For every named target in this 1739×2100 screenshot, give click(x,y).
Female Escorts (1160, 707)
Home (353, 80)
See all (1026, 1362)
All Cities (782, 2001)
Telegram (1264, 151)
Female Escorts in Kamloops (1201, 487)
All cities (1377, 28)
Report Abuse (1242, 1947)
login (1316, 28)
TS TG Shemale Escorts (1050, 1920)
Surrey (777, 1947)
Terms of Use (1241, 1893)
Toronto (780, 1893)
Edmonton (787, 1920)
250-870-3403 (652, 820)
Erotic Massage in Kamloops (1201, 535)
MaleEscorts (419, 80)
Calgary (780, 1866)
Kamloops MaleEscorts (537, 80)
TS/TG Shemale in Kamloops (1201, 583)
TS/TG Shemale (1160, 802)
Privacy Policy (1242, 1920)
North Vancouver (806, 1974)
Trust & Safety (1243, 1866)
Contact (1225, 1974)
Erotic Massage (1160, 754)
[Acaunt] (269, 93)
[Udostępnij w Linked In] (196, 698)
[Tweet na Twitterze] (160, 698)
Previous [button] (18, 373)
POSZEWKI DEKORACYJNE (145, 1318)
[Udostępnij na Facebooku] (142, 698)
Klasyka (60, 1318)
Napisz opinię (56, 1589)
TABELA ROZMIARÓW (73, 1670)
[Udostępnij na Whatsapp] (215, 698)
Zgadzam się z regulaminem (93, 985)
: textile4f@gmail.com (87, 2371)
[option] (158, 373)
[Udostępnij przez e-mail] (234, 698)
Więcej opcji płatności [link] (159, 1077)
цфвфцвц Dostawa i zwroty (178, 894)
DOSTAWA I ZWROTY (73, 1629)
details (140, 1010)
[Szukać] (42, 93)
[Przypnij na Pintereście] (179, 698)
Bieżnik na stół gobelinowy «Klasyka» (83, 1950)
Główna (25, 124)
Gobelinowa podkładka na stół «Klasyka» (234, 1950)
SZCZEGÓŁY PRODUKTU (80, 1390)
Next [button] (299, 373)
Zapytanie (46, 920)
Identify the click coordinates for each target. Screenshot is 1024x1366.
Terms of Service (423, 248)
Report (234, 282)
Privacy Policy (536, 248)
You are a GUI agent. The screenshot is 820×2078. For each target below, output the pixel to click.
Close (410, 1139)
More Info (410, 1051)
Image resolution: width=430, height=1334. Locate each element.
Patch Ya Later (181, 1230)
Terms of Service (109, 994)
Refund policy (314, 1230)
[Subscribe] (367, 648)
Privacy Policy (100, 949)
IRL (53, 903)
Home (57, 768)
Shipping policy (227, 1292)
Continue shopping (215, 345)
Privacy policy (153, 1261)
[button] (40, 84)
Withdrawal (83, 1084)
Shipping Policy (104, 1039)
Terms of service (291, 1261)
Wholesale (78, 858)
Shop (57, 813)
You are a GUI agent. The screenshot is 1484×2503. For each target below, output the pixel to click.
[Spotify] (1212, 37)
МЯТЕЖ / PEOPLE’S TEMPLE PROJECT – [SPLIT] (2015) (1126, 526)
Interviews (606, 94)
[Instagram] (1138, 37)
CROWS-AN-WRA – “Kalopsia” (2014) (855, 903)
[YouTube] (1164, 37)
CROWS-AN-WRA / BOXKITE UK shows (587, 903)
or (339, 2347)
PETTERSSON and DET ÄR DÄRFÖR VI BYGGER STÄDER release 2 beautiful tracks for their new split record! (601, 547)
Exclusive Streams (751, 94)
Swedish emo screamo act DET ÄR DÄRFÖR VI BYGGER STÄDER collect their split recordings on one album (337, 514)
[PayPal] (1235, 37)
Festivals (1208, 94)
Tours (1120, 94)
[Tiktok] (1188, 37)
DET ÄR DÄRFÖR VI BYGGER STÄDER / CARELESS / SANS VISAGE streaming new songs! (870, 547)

» **Task requirements**
In the data above, which lines lie between the line with "Continue shopping (215, 345)" and the line with "МЯТЕЖ / PEOPLE’S", inclusive? Print those lines exactly and nothing else.

» **Task output**
Continue shopping (215, 345)
Privacy policy (153, 1261)
[button] (40, 84)
Withdrawal (83, 1084)
Shipping Policy (104, 1039)
Terms of service (291, 1261)
Wholesale (78, 858)
Shop (57, 813)
You are a GUI agent. The screenshot is 1484×2503. For each target below, output the pixel to click.
[Spotify] (1212, 37)
МЯТЕЖ / PEOPLE’S TEMPLE PROJECT – [SPLIT] (2015) (1126, 526)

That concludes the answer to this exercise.